Tech Focus on Quality Boosts Productivity
If you look at the top 100 technology vendors in the wealth management industry, most are selling their products based on cost efficiency and time savings. But advisory firms that are buying tech for those reasons are 40% less productive than others, according to a new report by Kitces.com.
Michael Kitces, chief financial planning nerd at Kitces.com, said cost and time efficiency benefits only show up for about one in five advisory firms.
“Four out of five advisors, in practice, are not trying to use technology to get faster and cheaper,” Kitces said, speaking at the Future Proof Festival in Huntington Beach, Calif. “We’re doing it to get better—deeper relationships with clients, higher touch, better experience, new areas where we want to do advice and planning work.”
Rather, about half (51%) of firms are using technology for quality optimization, while 28% are using it to improve the client experience.

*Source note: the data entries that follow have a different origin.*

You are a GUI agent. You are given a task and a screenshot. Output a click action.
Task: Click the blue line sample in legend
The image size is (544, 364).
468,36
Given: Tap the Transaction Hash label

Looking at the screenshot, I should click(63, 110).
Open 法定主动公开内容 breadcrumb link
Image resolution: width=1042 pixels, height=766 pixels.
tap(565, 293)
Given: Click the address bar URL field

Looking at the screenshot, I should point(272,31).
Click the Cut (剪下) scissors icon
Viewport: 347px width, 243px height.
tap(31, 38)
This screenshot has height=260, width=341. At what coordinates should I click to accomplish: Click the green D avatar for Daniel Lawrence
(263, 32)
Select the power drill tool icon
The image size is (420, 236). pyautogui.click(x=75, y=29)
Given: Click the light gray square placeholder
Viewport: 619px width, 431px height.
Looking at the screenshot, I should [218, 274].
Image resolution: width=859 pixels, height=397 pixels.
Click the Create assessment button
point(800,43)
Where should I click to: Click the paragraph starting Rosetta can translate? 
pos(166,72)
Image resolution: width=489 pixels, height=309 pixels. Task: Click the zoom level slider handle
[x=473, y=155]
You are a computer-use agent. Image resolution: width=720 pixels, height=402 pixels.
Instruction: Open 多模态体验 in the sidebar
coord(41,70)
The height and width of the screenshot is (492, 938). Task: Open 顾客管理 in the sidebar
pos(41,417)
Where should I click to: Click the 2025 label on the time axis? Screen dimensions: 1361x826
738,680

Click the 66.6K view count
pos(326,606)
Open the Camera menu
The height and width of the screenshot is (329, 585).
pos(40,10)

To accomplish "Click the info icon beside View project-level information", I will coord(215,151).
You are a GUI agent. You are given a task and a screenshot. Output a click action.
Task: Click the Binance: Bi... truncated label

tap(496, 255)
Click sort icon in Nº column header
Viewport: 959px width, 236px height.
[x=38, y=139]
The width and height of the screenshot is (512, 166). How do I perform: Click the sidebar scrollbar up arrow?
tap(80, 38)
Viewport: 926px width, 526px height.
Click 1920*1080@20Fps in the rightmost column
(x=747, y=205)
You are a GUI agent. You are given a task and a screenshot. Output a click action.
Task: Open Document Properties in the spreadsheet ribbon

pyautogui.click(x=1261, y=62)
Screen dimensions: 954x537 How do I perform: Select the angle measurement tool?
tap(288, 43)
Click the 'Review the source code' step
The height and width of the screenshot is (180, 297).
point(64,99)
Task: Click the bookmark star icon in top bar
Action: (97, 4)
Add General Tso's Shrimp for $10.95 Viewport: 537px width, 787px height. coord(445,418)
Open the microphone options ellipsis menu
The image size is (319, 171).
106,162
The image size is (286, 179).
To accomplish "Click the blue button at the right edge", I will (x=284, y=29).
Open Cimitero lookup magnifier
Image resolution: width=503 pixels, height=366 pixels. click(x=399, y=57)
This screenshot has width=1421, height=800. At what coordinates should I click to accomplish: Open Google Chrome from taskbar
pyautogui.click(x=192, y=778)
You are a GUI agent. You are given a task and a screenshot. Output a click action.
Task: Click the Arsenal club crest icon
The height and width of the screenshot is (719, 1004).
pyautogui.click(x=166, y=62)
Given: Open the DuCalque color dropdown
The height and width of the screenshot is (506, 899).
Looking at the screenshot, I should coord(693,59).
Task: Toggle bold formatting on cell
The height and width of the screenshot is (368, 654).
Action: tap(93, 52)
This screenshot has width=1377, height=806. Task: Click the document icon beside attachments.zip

That’s a huge misalignment between advisors and tech vendors.
And firms that focus on quality optimization and client experience are actually more productive, Kitces found. That’s because they go deeper with their clients. They may go from 100 to 60 clients, but they’re 60 really good clients. “That works much better.”
Firms focused on time savings drag themselves down market, whereas firms focused on adding services to help them serve more complex clients lift them into a higher net worth. Kitces said that advisors who focus on the mass affluent, for example, earn $200 to $300 an hour. That compares to those working with $3 million to $5 million clients, who make $700 to $1,000 an hour.
It’s much easier to average up, he said, than to “efficiency-up.” Gaining efficiencies through tech may make time in between meetings faster, but it can’t make the actual client meetings go faster.
There’s no question that we get incremental improvements from technology, he said. But being a tech-driven firm doesn’t necessarily give you a productivity lift. Rather, firms with high levels of staff leverage see productivity improvements of four times.
“You’re not four-xing your client count because you saved five minutes on the email that drives you nuts or seven minutes on the data entry you can’t stand or even an hour on the onboarding process that’s aggravating you for the half dozen new clients that come in,” Kitces said. “What saves you time and lifts your productivity is when you just don’t do any of that stuff because it’s someone else’s problem in your firm.”
Delegation obliterates efficiency from tech in advisory firms by a massive difference.
“The tech that makes me less frustrated and have here at my firm every day is different than the tech that actually lifts my productivity because the answer is, it’s usually not the tech that materially lifts productivity. It’s being able to work with higher-value clients and being able to delegate more.”